[Opening Input material section]

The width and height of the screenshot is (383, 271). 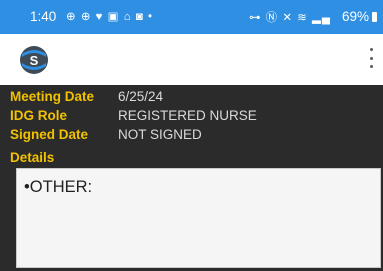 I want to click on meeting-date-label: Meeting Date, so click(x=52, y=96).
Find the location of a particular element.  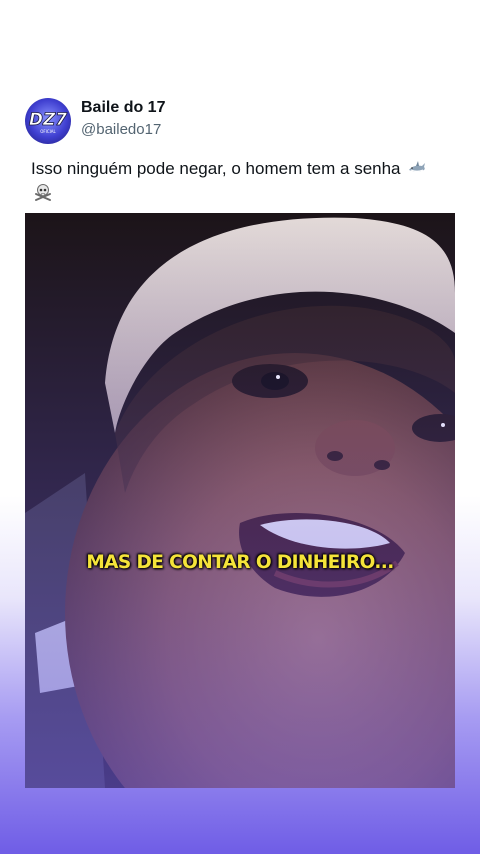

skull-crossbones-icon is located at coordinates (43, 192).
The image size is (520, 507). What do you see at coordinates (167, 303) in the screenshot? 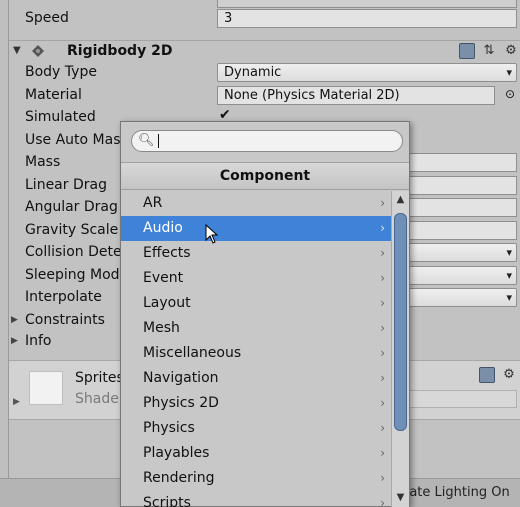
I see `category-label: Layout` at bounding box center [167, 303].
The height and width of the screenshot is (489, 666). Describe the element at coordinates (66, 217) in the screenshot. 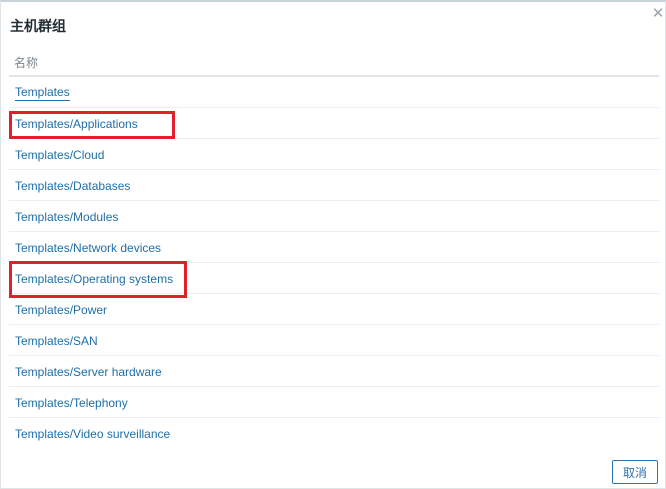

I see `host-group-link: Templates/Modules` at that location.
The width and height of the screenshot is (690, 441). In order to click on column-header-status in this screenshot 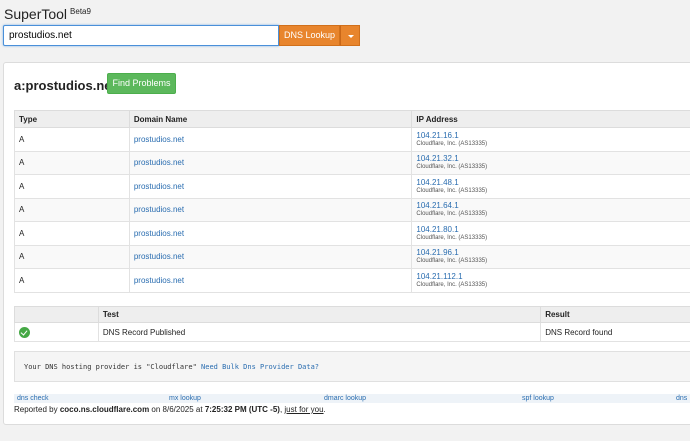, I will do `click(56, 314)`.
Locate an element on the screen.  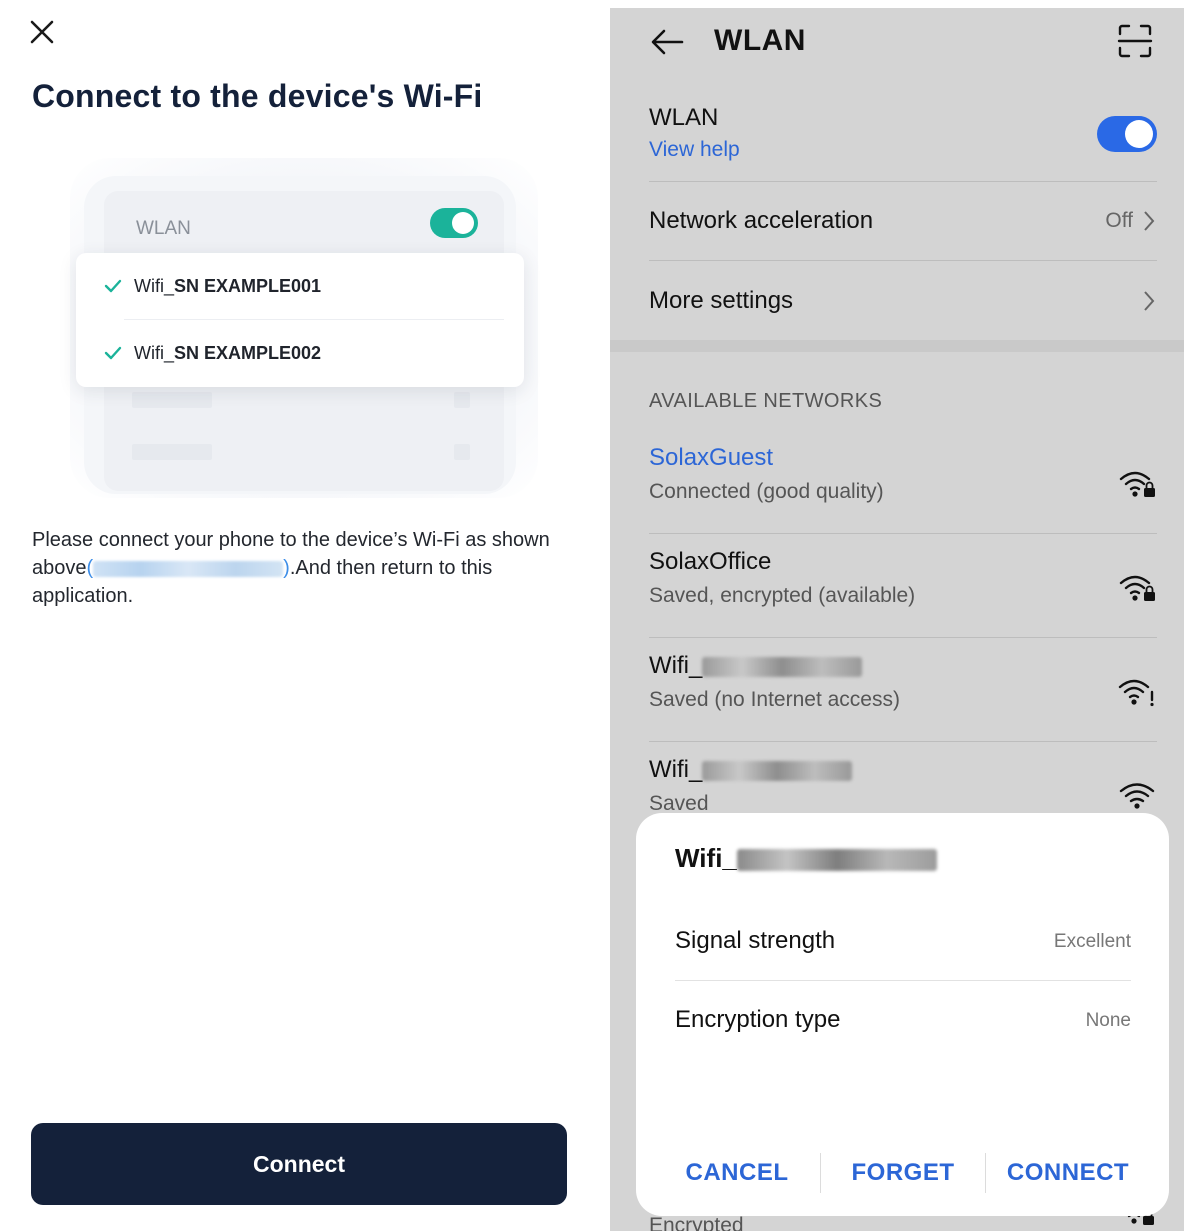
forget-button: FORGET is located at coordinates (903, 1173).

[Closing Input material section]
[Opening Input material section]

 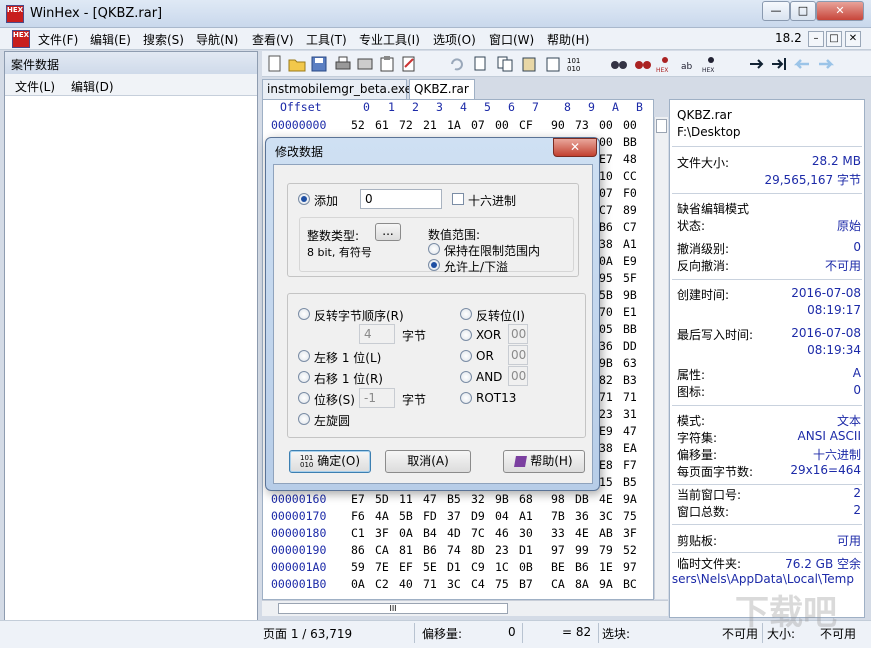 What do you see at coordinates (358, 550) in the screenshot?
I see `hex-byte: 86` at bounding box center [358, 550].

[Closing Input material section]

Reproduce the material from the line containing "What do you see at coordinates (358, 550)" up to and including the line containing "center [358, 550].", leaving out the pictures.

  What do you see at coordinates (358, 550) in the screenshot?
I see `hex-byte: 86` at bounding box center [358, 550].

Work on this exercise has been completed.